Larry brought his hands to his face, pressing them on his eyes as he let out a deep and grinding moan. He looked up, gazing at the poster of The Sound of Music.

“Mommy! I’m hungry,” cried Larry. “I haven’t eaten in days!”

“Shh!” Margie hissed, immediately regretting it. Larry fell into his mother's lap, defeated and powerless. His cry was intense but soft and barely audible. It was the cry of the world’s unseen and unknown in the sullen recesses of everywhere.

Margie refused to cry.
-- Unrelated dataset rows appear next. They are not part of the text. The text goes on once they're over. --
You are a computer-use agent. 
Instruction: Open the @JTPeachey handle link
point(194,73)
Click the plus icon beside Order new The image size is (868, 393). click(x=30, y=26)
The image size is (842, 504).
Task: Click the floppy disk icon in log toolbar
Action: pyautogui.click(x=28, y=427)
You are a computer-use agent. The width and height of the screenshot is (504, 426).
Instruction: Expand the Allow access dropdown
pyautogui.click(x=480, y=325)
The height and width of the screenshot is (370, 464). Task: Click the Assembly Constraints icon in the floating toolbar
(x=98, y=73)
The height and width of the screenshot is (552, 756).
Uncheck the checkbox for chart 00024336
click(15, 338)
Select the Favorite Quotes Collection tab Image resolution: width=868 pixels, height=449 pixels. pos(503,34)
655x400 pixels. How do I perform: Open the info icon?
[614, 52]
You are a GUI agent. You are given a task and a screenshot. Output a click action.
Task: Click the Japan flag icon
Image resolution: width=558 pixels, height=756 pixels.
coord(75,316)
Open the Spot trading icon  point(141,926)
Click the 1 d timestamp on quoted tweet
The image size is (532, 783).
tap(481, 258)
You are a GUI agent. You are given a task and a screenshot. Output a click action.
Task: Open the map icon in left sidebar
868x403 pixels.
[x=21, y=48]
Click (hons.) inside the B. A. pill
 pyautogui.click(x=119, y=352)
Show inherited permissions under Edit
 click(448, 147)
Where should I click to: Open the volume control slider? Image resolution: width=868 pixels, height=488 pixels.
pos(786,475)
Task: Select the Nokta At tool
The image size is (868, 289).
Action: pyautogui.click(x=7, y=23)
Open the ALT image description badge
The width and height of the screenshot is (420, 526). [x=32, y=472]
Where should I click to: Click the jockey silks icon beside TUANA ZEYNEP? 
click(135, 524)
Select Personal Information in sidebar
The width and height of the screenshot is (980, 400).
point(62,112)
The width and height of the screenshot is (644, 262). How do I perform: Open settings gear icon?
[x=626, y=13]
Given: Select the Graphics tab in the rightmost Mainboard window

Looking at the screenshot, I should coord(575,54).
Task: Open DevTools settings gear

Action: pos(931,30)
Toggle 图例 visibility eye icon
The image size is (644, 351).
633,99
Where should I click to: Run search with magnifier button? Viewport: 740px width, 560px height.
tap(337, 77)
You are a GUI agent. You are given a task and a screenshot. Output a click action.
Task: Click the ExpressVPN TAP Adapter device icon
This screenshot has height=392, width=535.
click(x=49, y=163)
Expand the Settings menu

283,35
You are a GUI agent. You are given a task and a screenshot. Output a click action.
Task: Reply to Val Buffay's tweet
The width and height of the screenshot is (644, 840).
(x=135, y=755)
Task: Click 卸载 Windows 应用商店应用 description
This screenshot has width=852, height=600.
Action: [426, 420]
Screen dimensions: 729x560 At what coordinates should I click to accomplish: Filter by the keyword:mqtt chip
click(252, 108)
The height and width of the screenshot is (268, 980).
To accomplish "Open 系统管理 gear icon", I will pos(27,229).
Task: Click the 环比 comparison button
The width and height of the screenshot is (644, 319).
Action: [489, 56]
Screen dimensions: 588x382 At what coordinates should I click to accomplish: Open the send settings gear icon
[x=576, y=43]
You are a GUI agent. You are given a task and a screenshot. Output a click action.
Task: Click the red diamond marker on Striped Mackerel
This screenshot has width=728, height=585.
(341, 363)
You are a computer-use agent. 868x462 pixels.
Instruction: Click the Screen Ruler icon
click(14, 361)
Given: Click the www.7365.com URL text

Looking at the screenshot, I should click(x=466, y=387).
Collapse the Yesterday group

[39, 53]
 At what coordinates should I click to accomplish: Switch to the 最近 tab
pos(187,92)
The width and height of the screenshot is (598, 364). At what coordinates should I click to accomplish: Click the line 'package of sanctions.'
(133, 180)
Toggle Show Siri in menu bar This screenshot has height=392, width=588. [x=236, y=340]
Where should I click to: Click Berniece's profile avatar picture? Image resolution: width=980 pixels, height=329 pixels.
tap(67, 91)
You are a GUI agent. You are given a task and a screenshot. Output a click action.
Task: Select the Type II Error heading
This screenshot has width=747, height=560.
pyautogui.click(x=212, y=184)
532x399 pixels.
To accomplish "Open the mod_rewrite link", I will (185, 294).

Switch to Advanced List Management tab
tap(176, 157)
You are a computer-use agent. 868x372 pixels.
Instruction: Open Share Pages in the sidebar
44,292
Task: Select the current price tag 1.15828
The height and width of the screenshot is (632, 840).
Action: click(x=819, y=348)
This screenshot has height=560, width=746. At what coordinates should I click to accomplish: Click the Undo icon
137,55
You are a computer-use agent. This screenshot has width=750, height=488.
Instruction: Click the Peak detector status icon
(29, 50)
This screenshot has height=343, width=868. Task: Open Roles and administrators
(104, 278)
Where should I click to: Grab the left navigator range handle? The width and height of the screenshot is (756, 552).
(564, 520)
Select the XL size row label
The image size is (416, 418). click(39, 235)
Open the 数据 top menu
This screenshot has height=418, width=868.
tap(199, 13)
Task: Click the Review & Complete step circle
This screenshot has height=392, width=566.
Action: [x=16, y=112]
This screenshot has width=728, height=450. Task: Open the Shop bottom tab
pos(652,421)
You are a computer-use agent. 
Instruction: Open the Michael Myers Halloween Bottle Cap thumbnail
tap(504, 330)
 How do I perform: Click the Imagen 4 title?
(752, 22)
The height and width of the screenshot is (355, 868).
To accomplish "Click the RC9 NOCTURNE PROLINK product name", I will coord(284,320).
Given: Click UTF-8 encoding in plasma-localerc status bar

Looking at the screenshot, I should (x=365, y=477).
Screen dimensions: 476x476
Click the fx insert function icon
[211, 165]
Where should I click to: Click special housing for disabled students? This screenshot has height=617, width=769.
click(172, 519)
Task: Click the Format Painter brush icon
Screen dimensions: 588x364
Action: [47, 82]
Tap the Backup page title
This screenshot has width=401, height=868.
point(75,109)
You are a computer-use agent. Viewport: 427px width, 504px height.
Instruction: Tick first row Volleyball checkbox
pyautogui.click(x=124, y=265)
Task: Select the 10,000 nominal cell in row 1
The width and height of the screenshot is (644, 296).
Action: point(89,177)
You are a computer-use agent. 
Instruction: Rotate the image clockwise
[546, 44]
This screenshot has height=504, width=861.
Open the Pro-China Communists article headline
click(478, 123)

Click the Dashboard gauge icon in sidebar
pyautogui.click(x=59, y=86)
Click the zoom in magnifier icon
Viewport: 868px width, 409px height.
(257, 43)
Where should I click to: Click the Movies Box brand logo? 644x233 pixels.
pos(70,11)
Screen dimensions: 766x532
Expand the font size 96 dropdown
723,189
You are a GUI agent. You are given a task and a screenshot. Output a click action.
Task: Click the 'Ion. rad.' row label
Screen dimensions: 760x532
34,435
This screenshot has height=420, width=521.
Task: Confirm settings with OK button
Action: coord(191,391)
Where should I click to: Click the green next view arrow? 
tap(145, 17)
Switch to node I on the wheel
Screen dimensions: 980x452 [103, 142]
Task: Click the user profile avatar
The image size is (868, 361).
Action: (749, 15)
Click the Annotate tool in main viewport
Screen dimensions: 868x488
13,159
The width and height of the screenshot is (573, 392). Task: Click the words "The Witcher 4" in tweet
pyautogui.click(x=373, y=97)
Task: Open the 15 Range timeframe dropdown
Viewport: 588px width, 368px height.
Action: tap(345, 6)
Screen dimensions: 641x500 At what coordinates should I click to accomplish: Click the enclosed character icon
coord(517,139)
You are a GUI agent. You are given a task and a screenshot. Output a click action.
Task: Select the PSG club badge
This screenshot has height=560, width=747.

She refused to let the pain go through. She held her son’s tiny head in her lap, cradling it while she rocked back and forth. The streets were dark and narrow, closing in on them. Margie could hear the sirens blasting, the commotion just outside the bakery. She could hear the rumble and rage, she could feel the ground shaking before her. She could feel her world envelop her. She could feel the snakes slithering about, ready to devour the rancid shell of a human that she was.

For years, she lurked in the shadows, surviving off of the waste. She developed an art for stealing, for lying, for hurting. She gave birth to Larry in a cold damp alleyway with no man to hold her hand or no friend to console her. She never felt more alone, more vulnerable, than that moment. She had kept up the act, she had built herself into a voracious woman, stepping into the blinding light only to find herself crawling back to the shadows; her home, her solace, and her life. Today was the breaking day, where the road ends and all that is left is a desolate wasteland.

Larry’s cry calmed to a whimper, his face rested on his mother’s cold lap.  Her eyes were glassy and cold, but she would not cry. She could not, she would not. She would not let those vermin tear her apart as she cried like some wobbling infant. She could only think of Larry now, how the snakes would devour him first, squeezing him to death as she watched. She knew this very well: they would never eat the appetizer after the main course.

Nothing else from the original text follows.